(Word and element location entries)
>> start
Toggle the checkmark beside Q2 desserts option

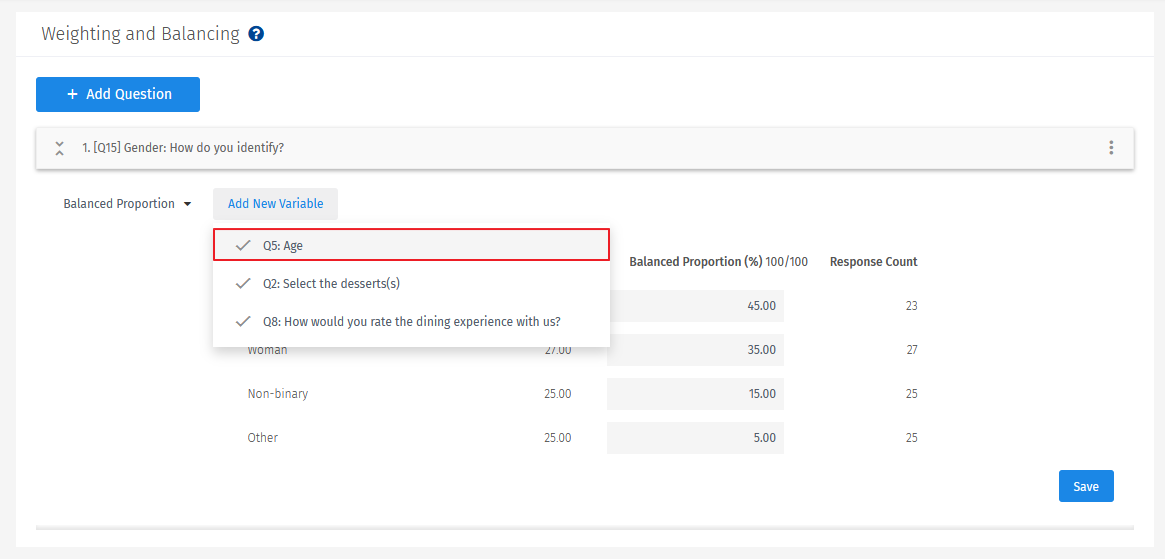click(x=242, y=284)
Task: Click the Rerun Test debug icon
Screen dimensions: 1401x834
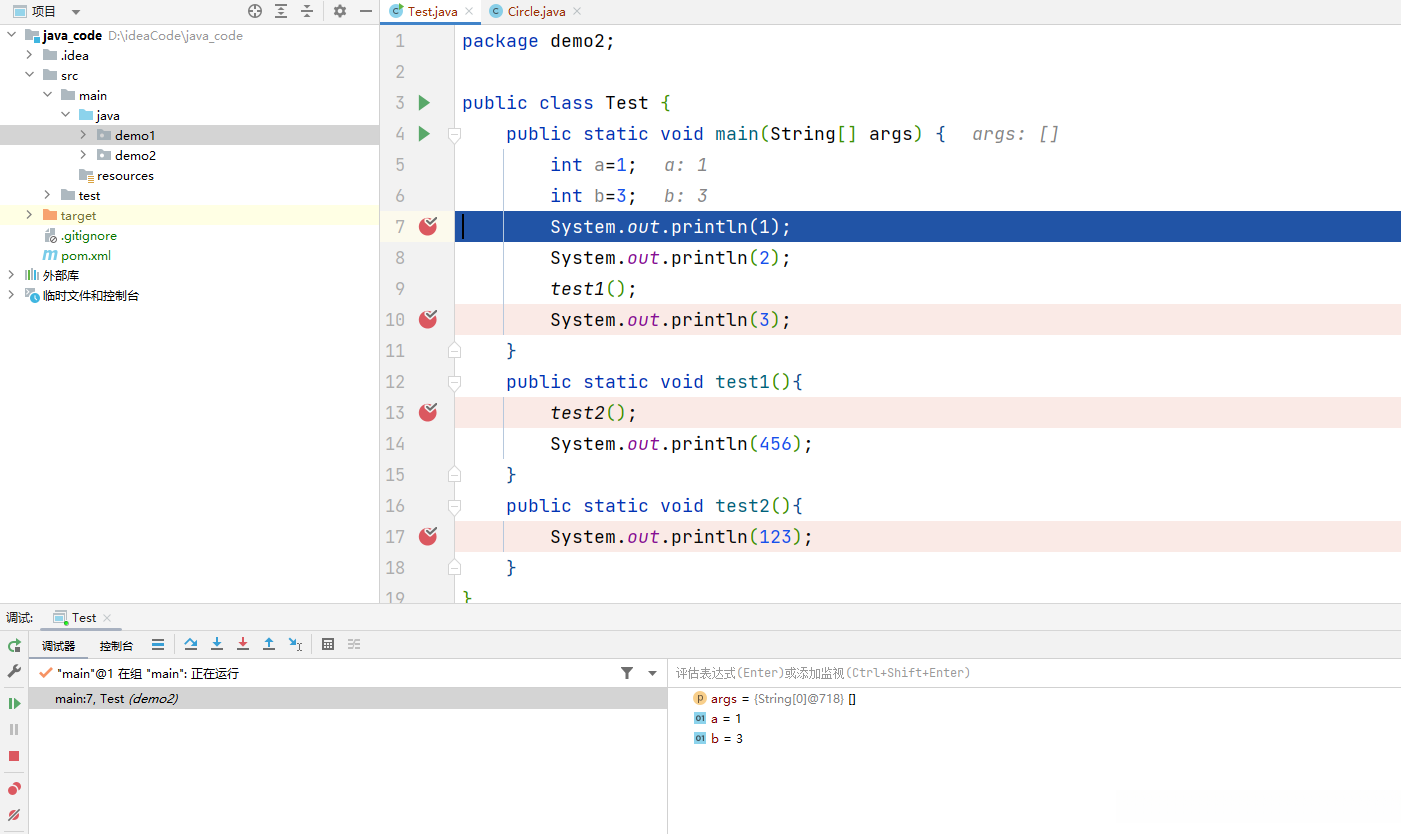Action: pos(14,646)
>> end
# Task to complete
How many lines in the entries above contain the string "Rerun"? Case counts. Reply with the number alone.

# Exercise solution
1